# EXCERPTED PASSAGE
------------------------------

You can’t dispute the magnificence of Bryanston’s first impressions. Meander past the Doric column archways, pootle along the long, long drive – weaving through rugged woodland and past elegant stables – and you’ll finally arrive at the school’s knockout Norman Shaw-designed red-brick mansion, which was modelled on a Loire Valley château. Set just outside the sleepy Dorset village of Blandford Forum, deep in gorgeous West Country countryside, the estate spreads out across 400 acres, with the River Stour running parallel to it – and the school’s all-singing, all-dancing boathouse gracing its banks.
It’s not all historical treasures. The facilities here are extraordinary – including the Terence Conran-masterminded dining hall and The Sanger, the mega-wow-factor science and maths centre named after two-times Nobel Prize-winner and OB Freddie Sanger, and designed by the same architects as the London 2012 Olympics velodrome.
Most pupils are boarders but a flexi-boarding option gives day students the opportunity to stay overnight. In response to parental demand, there are also now a small number (14-15) of day places (without a bed) available.
Buses run from Salisbury, Dorchester, Bournemouth (including Sandbanks), Ringwood and Brockenhurst. Salisbury, the nearest city, is a 40-minute drive away and from there, trains to London Waterloo take 1.5 hours.
Head
Bryanston’s head Richard Jones took up the role in 2022 after a year as acting head – he initially joined the school in 2020 as second master. With a master’s in educational leadership and experience both as a housemaster and teacher from his time at Canford and St John’s School Leatherhead, he definitely comes well qualified for the top spot. A likeable and liberal man with a steely edge, he is evidently proud of everything Bryanston has to offer – from its unique one-to-one tutoring system, which he calls the school’s ‘jewel in the crown’, to its entrepreneurial spirit, recently demonstrated when pupils pitched for sponsorship for their Green Power go-karting project and raised £10,000.
Entrepreneurship and innovation are one of the four pillars he’s zeroing in on, the other three being creative and performing arts, sports and wellbeing, and the digital world. His strategy is perfectly in step with the way the world is moving. We noticed the integration of real-world thinking and practices everywhere we looked on our visit – from meetings happening in the café over a cup of coffee to the lack of a uniform, which allows pupils to express themselves as they wish.
He's a real investor in staff, too, with weekly CPD lessons and coaching for all academic staff with an aim that a few will specialise and then be able to deliver in-house coaching to staff in the future.
He has personal as well as professional ties with the prep – his two boys are pupils there and his wife helps out with social media. Prep pupils are often seen in the senior school, whether they’re working on a wind chimes project in D&T or playing one of the 200 pianos in the music centre.
Admissions
Like many things at Bryanston, the approach to admissions is highly bespoke. Children flock here from over 90 prep schools and 39 countries, and as a result, there’s a huge amount of diversity and no real Bryanston ‘type’. Instead, the aim is to encourage Bryanston pupils to be open, ambitious and entrepreneurial, and to take risks and succeed.

------------------------------

# DATA BLOCK
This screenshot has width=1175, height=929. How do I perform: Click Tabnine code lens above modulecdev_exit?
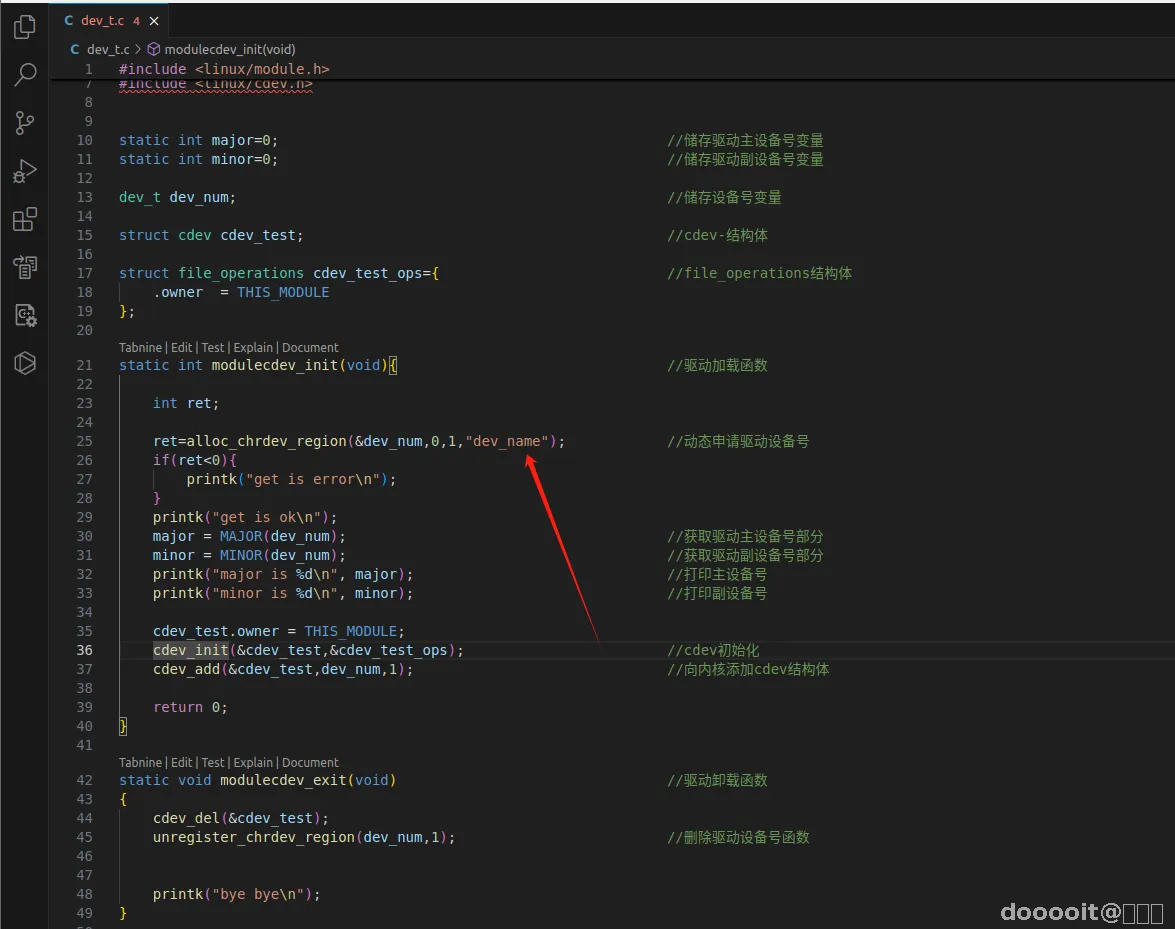point(140,762)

------------------------------

# GIVEN INSTRUCTION
Answer the following from the Bryanston school profile, one per line:
1. The school's red-brick mansion was modelled on a château in which French region?
2. How long does the train from Salisbury to London Waterloo take?
3. In what year did Richard Jones first join the school, and in what role?

# RESULT OF THIS TASK
1. The Loire Valley
2. 1.5 hours
3. 2020, as second master